Friday 16 May 2008

A little sugar in my bowl

I've been pondering recently what it must be like to be a curator in charge of buying for a contemporary art collection. How do you spend your budget?

Do you collect horizontally (as widely as possible across the spectrum of art being made at any given time) or vertically (collecting in depth a few artists who you believe to be of greatest importance)? Do you try to represent an artist's oeuvre with a single outstanding (probably expensive) piece, or do you buy around the fringes - a small painting, a set of prints, a couple of drawings instead of the epic canvas?

Do you focus your acquisitions on works to appear in/which have appeared in your exhibitions? I s'pose this is particularly significant when you're commissioning new work for a show - but what do you do if the commission produces a dud work?

How much of a personal take is desirable? And what about staff turnover: are 5 different personal takes in the span of 20 years going to create an invigorated or a haphazard collection? Might buying by committee result in a well-rounded collection, or will the usual death-by-committee rule apply?
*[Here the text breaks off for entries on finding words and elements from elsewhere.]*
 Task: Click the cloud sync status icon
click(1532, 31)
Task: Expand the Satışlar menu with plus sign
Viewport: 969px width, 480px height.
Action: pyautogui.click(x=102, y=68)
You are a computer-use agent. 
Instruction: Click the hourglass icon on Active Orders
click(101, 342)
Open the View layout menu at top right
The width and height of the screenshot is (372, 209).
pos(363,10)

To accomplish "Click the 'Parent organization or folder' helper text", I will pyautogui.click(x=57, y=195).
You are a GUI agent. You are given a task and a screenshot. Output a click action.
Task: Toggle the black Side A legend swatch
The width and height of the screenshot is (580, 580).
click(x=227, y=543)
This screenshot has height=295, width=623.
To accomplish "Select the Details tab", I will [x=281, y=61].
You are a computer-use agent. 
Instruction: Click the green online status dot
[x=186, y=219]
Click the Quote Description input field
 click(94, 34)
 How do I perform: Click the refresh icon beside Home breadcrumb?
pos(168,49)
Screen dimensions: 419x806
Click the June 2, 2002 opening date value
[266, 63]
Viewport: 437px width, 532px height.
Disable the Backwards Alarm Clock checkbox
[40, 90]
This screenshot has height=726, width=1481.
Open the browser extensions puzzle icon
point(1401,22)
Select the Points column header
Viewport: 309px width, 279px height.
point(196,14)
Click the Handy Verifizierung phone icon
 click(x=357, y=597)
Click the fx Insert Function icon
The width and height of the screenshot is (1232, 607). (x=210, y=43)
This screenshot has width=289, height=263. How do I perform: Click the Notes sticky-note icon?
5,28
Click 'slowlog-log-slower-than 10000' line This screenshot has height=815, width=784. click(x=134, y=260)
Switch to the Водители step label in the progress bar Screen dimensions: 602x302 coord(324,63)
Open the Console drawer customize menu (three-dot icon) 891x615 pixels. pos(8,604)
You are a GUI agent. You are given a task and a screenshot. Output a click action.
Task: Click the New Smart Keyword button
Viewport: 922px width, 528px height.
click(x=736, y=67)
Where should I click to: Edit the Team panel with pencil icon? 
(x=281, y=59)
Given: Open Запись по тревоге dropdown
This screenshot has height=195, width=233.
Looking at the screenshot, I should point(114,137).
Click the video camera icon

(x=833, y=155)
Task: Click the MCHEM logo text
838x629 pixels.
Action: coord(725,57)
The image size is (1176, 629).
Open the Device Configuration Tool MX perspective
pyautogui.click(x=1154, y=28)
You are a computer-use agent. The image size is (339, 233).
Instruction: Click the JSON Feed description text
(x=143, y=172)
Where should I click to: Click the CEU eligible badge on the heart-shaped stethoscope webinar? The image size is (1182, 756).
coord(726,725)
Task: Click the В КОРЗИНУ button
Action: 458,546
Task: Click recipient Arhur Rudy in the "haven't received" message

To try to answer some of my mulling, I went to some websites. Auckland Art Gallery told me that they were NZ's oldest and biggest arts institution, but didn't give me a collections policy to look at, or an outline of the areas they're actively collecting in. Te Papa has a collections policy page, but it didn't give me any specific information about how works are selected for the art collection (although I did find out that they have a responsibility to "collect works of art and items relating to history and the natural environment" a sentence which puzzled me until I inserted a mental comma after the word 'art'). Christchurch confirmed that they focus on significant Cantabrians, but the link to their Collections Policy brought up a quite terrifying Community Artworks Process Diagram (warning: PDF. second warning: I think this illustrates my 'death-by-committee' point). Dunedin is focusing on contemporary work.

The gallery that gave me the most information was the Govett-Brewster. Even if the recent acquisitions page doesn't appear to have been updated for a while, they give interesting detail, including acknowledging their deaccessioning policy. Normally I find the GBAG site frustrating, but today they win the rosette.